The hypothesis of cancer stem cells has been proposed to explain the therapeutic failure in a variety of cancers including lung cancers. Previously, we demonstrated acquisition of epithelial–mesenchymal transition, a feature highly reminiscent of cancer stem-like cells, in gefitinib-resistant A549 cells (A549/GR). Here, we show that A549/GR cells contain a high proportion of CXCR4+ cells that are responsible for having high potential of self-renewal activity in vitro and tumorigenicity in vivo . A549/GR cells exhibited strong sphere-forming activity and high CXCR4 expression and SDF-1α secretion compared with parent cells. Pharmacological inhibition (AMD3100) and/or siRNA transfection targeting CXCR4 significantly suppressed sphere-forming activity in A549 and A549/GR cells, and in various non-small cell lung cancer (NSCLC) cell lines. A549/GR cells showed enhanced Akt, mTOR and STAT3 (Y705) phosphorylation. Pharmacological inhibition of phosphatidyl inositol 3-kinase or transfection with wild-type PTEN suppressed phosphorylation of Akt, mTOR and STAT3 (Y705), sphere formation, and CXCR4 expression in A549/GR cells, whereas mutant PTEN enhanced these events. Inhibition of STAT3 by WP1066 or siSTAT3 significantly suppressed the sphere formation, but not CXCR4 expression, indicating that STAT3 is a downstream effector of CXCR4-mediated signaling.
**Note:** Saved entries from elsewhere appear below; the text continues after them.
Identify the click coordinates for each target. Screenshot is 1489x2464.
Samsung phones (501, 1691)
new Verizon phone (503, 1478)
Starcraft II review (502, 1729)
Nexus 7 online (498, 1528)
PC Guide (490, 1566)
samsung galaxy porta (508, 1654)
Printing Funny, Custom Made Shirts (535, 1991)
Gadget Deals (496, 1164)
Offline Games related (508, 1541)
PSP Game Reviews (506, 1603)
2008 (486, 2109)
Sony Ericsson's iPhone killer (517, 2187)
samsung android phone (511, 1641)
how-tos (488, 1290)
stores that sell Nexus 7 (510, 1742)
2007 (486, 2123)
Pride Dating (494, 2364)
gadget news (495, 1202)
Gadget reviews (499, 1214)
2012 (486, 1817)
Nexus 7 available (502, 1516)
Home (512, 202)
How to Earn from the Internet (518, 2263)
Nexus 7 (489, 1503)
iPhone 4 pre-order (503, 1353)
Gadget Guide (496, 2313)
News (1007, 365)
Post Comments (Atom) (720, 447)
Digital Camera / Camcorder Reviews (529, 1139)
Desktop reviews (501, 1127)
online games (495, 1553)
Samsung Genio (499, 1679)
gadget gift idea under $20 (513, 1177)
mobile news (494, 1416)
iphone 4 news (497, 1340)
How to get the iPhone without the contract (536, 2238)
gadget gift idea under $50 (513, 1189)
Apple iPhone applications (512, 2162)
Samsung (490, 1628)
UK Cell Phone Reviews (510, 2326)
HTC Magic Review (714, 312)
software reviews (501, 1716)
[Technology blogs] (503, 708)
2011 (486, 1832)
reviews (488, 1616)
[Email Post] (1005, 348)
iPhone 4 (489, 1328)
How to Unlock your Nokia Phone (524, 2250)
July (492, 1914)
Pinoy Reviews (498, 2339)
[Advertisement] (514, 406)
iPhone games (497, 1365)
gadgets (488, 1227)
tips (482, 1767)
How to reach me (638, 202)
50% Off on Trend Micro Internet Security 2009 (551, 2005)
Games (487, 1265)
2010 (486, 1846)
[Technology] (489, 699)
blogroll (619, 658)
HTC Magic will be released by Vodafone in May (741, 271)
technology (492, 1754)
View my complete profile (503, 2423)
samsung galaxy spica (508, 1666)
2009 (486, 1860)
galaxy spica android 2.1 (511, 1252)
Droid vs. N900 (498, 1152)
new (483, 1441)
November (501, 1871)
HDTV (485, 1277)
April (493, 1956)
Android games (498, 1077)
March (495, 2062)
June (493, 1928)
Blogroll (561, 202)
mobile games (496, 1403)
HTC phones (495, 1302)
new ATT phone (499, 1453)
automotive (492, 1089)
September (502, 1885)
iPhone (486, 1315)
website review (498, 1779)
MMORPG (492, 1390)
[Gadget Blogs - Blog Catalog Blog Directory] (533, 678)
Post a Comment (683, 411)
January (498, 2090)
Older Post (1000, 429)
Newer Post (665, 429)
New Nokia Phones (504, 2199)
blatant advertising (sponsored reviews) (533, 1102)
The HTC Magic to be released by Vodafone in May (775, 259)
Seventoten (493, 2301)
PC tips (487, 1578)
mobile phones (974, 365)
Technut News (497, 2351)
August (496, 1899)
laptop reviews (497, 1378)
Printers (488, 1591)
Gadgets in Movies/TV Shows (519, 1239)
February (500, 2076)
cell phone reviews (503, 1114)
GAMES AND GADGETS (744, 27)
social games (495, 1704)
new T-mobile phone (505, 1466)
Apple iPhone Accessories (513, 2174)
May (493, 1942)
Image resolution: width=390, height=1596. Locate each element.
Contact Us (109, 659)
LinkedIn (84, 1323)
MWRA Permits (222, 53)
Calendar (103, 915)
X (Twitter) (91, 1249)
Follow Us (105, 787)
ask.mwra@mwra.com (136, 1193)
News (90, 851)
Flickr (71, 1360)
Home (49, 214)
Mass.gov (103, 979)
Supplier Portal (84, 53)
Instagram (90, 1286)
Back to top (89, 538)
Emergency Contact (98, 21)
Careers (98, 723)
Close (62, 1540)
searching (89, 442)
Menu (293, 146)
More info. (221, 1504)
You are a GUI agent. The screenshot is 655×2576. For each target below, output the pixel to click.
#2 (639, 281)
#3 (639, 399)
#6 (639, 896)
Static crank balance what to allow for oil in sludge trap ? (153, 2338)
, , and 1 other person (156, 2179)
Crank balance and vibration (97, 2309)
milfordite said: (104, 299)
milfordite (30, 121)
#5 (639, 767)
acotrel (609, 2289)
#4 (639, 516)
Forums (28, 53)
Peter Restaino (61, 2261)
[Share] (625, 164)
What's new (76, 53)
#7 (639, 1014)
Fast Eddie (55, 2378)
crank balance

FACS-sorted CXCR4+ A549/GR cells formed many large spheres, had self-renewal capacity, demonstrated radiation resistance in vitro and exhibited stronger tumorigenic potential in vivo than CXCR4− cells. Lentiviral-transduction of CXCR4 enhanced sphere formation and tumorigenicity in H460 and A549 cells, whereas introduction of siCXCR4 suppressed these activities in A549/GR cells. Our data indicate that CXCR4+ NSCLC cells are strong candidates for tumorigenic stem-like cancer cells that maintain stemness through a CXCR4-medated STAT3 pathway and provide a potential therapeutic target for eliminating these malignant cells in NSCLC.